AI Automation Engineer

Skills
Python R SQL / NoSQL Java / C++ Scikit-learn Natural Language Processing (NLP) Computer Vision Machine Learning (ML) Algorithms Deep Learning Data Wrangling / Cleaning Data Visualization (e.g., Matplotlib, Seaborn, Tableau) Model Deployment (e.g., Flask, FastAPI, Docker) MLOps / CI/CD Pipelines Cloud Platforms (AWS, Azure, GCP) Robotic Process Automation (RPA) Tools: UiPath, Blue Prism, Automation Anywhere Workflow Automation API Integration Business Process Modeling Process Mining Scripting (PowerShell, Bash) Power BI / Tableau

Job Description

As the Lead AI Automation Engineer, you will architect and oversee the deployment of AI-driven automation across data ingestion, transformation, model training, serving, and monitoring pipelines.
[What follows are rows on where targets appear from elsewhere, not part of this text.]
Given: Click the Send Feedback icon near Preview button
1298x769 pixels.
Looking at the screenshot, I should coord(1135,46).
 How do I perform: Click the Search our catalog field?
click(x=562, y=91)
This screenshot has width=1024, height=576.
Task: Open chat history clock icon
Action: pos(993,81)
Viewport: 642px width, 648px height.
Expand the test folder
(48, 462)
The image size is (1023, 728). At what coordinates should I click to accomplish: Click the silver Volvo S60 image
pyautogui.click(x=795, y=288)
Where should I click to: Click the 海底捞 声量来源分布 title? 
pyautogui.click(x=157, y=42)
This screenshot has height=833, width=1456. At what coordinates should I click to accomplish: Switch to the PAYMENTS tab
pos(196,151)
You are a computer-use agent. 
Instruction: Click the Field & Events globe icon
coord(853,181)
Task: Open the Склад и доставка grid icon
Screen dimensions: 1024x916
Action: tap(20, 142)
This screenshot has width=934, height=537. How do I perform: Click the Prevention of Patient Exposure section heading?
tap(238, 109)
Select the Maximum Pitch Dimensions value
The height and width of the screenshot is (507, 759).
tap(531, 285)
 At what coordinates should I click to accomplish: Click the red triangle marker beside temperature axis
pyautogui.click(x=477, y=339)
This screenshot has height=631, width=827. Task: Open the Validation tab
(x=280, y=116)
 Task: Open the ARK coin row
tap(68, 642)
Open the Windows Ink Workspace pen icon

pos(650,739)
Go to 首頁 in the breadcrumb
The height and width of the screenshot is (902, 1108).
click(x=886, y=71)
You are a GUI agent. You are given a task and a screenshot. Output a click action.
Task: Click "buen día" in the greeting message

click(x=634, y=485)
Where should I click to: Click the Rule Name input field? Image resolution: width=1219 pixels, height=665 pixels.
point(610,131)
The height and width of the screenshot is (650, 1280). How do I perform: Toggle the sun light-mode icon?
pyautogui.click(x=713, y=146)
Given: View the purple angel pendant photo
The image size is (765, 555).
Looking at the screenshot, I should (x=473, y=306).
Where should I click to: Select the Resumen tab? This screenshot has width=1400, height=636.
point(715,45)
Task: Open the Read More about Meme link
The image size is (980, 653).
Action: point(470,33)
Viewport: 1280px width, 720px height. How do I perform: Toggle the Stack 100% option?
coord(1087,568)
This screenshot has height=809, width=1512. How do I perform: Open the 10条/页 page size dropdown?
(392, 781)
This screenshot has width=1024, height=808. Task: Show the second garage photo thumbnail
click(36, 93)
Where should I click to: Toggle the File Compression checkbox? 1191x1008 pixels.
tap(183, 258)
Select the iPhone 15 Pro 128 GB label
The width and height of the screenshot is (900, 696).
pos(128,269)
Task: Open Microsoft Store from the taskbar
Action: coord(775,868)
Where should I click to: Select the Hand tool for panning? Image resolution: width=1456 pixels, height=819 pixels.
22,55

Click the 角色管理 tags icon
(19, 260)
You’ll ensure all processes meet high standards for data security, privacy, and regulatory compliance.

🛠 Core Responsibilities

  • Vertex AI pipeline development
    Build, manage, and scale Vertex AI Pipelines (Kubeflow / Vertex Workbench) to enable reproducible, robust ML/AI workflows.
  • Data ingestion & orchestration
    Engineer data ingestion flows from various sources into GCS, BigQuery, or Cloud Storage, using Dataflow, Pub/Sub, Composer (Airflow), and Cloud Functions.
  • Secure data handling
    Implement data classification, encryption (at‑rest and in‑transit), IAM governance, and audit logging using Cloud KMS, VPC Service Controls, Cloud DLP.
  • CI/CD for ML
    Automate model builds, testing, deployment using Vertex AI Model Registry, Container Registry, Cloud Build, GitOps tools, and open-source CI/CD.
  • Infrastructure as Code (IaC)
    Use Terraform, Deployment Manager, or CDK to define data and AI infrastructure, incorporating least-privilege policies and reproducibility.
  • Monitoring & observability
    Deploy logging and monitoring using Cloud Monitoring, Logging, APM, Vertex AI Model Monitoring, and alerting for data drift, resource issues, and SLIs/SLOs.
  • Security reviews & compliance
    Conduct threat modeling, risk assessments, align with SOC 2, ISO 27001, HIPAA or GDPR requirements as relevant.
  • Team leadership & collaboration
    Mentor junior engineers, define best practices, collaborate cross-functionally with Data Engineering, MLOps, Security, and Product teams.

Job Requirement

✅ Qualifications & Skills

Must-Have:
  • 0 to 3 years in engineering or MLOps roles, with hands-on experience building production workflows in GCP.
  • Deep experience with Vertex AI, Kubeflow Pipelines, or Kubeflow on GKE.
  • Proficiency in Python, Terraform (or comparable IaC tools), SQL.
  • Strong knowledge of GCP services: BigQuery, Dataflow, Pub/Sub, Cloud Functions, Cloud Storage, Secret Manager, IAM, KMS, VPC, etc.
  • Expertise in secure data workflows: encryption, compliance frameworks, identity and access management.
  • Experience implementing CI/CD automation for AI/ML systems.
Nice-to-Have:
  • Certifications such as Google Cloud Professional Data Engineer, Professional Cloud Architect, or MLOps Engineering Specialist.
  • Familiarity with Docker, Kubernetes, Kubernetes-native orchestration.
  • Knowledge of GitOps tooling: ArgoCD, Flux, or Jenkins X.
  • Experience with data cataloguing tools like Data Catalog, DataGov, Great Expectations, or similar.
  • Statistical understanding of model evaluation, drift detection, bias mitigation.